I was dreading the IEP meeting.  I admit, I don’t know much about the process.  My son was diagnosed with autism in April 2010.  Today, was only the second of these meetings I’ve been through since my son’s diagnosis.  But I knew that, as a parent, this meeting was important.  I had a say in whether the school district and, in my state, a “regional center”, was offering to fund enough time and type of services to meet his needs. The goal is to get him integrated into a regular school class.  The key word here is fund.

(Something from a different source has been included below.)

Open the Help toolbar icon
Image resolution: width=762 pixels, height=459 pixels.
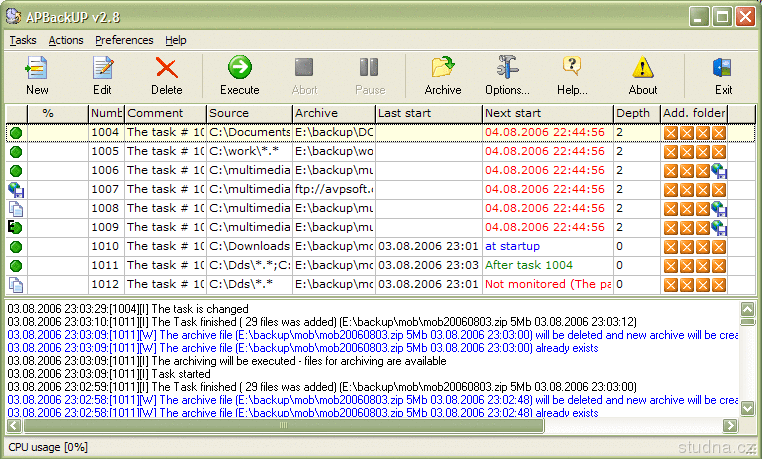click(572, 68)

Therapy is expensive.  The Early Intensive Behavioral Therapy program, which my son is currently receiving at 40 hours a week, averages a cost of $8,000-$10,000 per month.  Yes, that was not a typo.  Speech therapy/social skills class is about $700 per month for 2 hours a week. One hour of Occupational Therapy (OT) per week for sensory processing issues is $411 per month.  Total price tag per month:  $9,111 to $11,111 per month. What has health insurance has paid to date? Nothing.  (That’s another story.  We have insurance.  It hasn’t paid).

Going into the IEP is tricky.  As a parent, I am asked what progress I see my child making.  I must walk a fine line.  I must convey that I see progress but not enough to warrant discontinuing any services.  So, I must provide concrete examples of the progress and my son’s inabilities.  The good and the not-so-good.  Then, I must listen to everyone around the table discuss my son’s progress and what they see that he needs based on his “lack of ability”.  This is a very difficult thing to sit through for any parent.  I’m no different.  It leaves me feeling concerned about my son’s future.

I’m just a mom still trying to understand my son’s autism.  I only realized it was part of my son’s life about 9 months ago.  I’m trying to do the best for him.  But it is a confusing road, and I do not know where it leads.  I didn’t even know what autism was when he was diagnosed less than a year ago.  Yet the people who defer to me to “accept” or “reject” the proposed services are therapists and educators with years of training in their fields.  (The educators have concerns  with budget cuts, which have nothing to do with my son’s disability and render their opinions less meaningful to me.)

Now, I’m expected to consider the results of assessment and reports by experts as they apply to my child.  I am presumed to understand the purpose of “programs” run by behavior experts and how they will help my son.  It is an unwritten assumption that I will resolve differences in progress reported from different providers.  Ultimately, along with all this stuff, I am supposed to determine which path I should choose to give my son the best chance he has for success.  Then, I’m supposed to make sure all these expert educators and therapists implement my determination to give my son his best chance at his future.

Forget that some of these school district personnel have extremely limited experience with autism. Forget the fact that no one even knows what causes autism yet. Forget that each child diagnosed with autism manifests it differently. That’s why it’s called Autism Spectrum Disorder.  Autism is a spectrum of impairment in social and neurological function manifested in multiple ways. It includes difficulties in communication and social skills and often accompanied by other disabilities, such as sensory processing disorder (SPD) which includes such things as sensitivities to light, sound, texture, proprioception and others.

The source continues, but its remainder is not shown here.